KUTIPAN SUMBER.
Kelima hal tersebut yakni:
Pertama, ada persepsi umum bahwa di luar negeri lebih bagus daripada di dalam negeri, baik untuk kesehatan maupun juga untuk hal-hal lain. Khusus untuk pengobatan, hal ini kemudian dipengaruhi lagi dengan berita-berita yang dikesankan bagus di luar negeri.
“Berita yang cepat sekali beredar bisa saja benar, tapi bisa juga salah, tetapi biasanya sudah terlanjur dianggap benar saja.”
Salah satu contoh konkret adalah berita di satu pihak yang mengatakan dokter di Singapura menertawakan karena mereka menyebut istilah stroke kuping itu tidak ada di dunia medis. Sementara di pihak lain, bila dicari di Google akan ada penjelasan “Ear stroke is also known as sudden sensorineural hearing loss.”
“Tanpa bermaksud berpolemik, tetapi informasi yang beredar memang perlu dianalisis benar tidaknya, sebelum cepat-cepat mengambil kesimpulan,” kata Tjandra.
Dalam hal ini, lanjut Tjandra, tentu baik juga bila diungkap tentang keberhasilan yang terjadi dalam pelayanan rumah sakit Indonesia selama ini. Berapa banyak yang berobat dan kemudian sembuh dengan baik.
“Ini perlu agar berita yang beredar bisa lebih seimbang.“
Pengobatan Tertentu Lebih Murah di Negara Tetangga
Kedua, di sisi lain memang untuk beberapa pemeriksaan dan pengobatan tertentu ternyata harganya di negara tetangga lebih murah dari Indonesia, ujar Tjandra.
“Walaupun saya tidak punya data perbandingan angka secara pasti. Untuk ini salah satu penjelasannya adalah harga alat kedokteran yang memang lebih mahal di Indonesia daripada di sebagian negara tetangga.”
Tjandra pun menceritakan pengalaman pribadinya. Menurutnya, dokter-dokter dari Indonesia datang ke India untuk belajar atau berkunjung. Ketika pulang, mereka membawa berbagai alat kesehatan yang memang lebih murah harganya.
“Kalau di India, obat-obatan juga jauh lebih murah dari di kita, sehingga saya pun sampai sekarang memakan obat rutin yang saya beli dari India, baik titip ke teman maupun beli sendiri ketika saya ke Mumbai 2 minggu yang lalu,” kata Tjandra.
Advertisement
Kemampuan Dokter Sama Baiknya
Ketiga, Tjandra optimis bahwa kemampuan dokter dan tenaga kesehatan lain di Indonesia secara umum sama baiknya dengan nakes di negara tetangga.
“Kalau tentang kemampuan dokter dan tenaga kesehatan Indonesia secara umum sama baiknya dengan negara tetangga.”
Dalam berbagai arena ilmiah kedokteran, tidak sedikit dokter dan pakar kesehatan Indonesia yang cukup menonjol dan mendapat apresiasi serta dihormati.
“Demikian juga jelas selama ini peran penting dokter dan pakar kita di berbagai organisasi internasional kesehatan dan kedokteran regional dan dunia.”

BAHAN YANG DISEDIAKAN.
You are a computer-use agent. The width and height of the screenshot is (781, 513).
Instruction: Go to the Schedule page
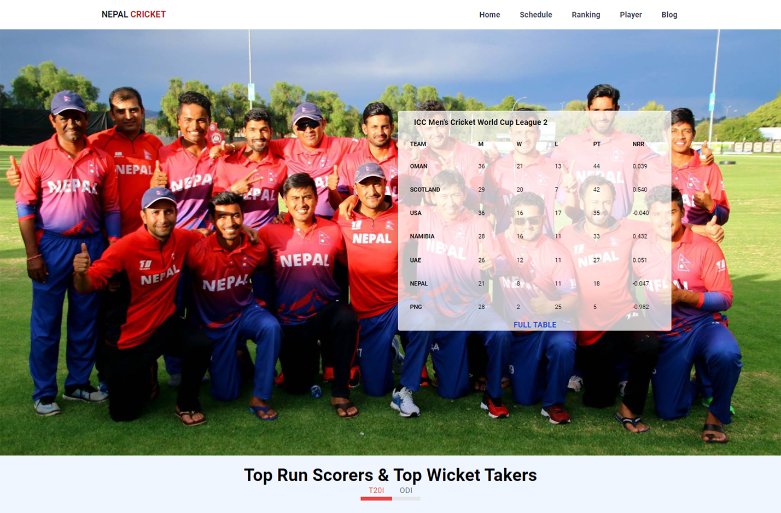click(535, 15)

SOAL LATIHAN. Menurut Tjandra dalam kutipan sumber, apa salah satu penjelasan mengapa beberapa pemeriksaan dan pengobatan tertentu lebih murah di negara tetangga daripada di Indonesia?

JAWABAN SOAL. Harga alat kedokteran memang lebih mahal di Indonesia daripada di sebagian negara tetangga.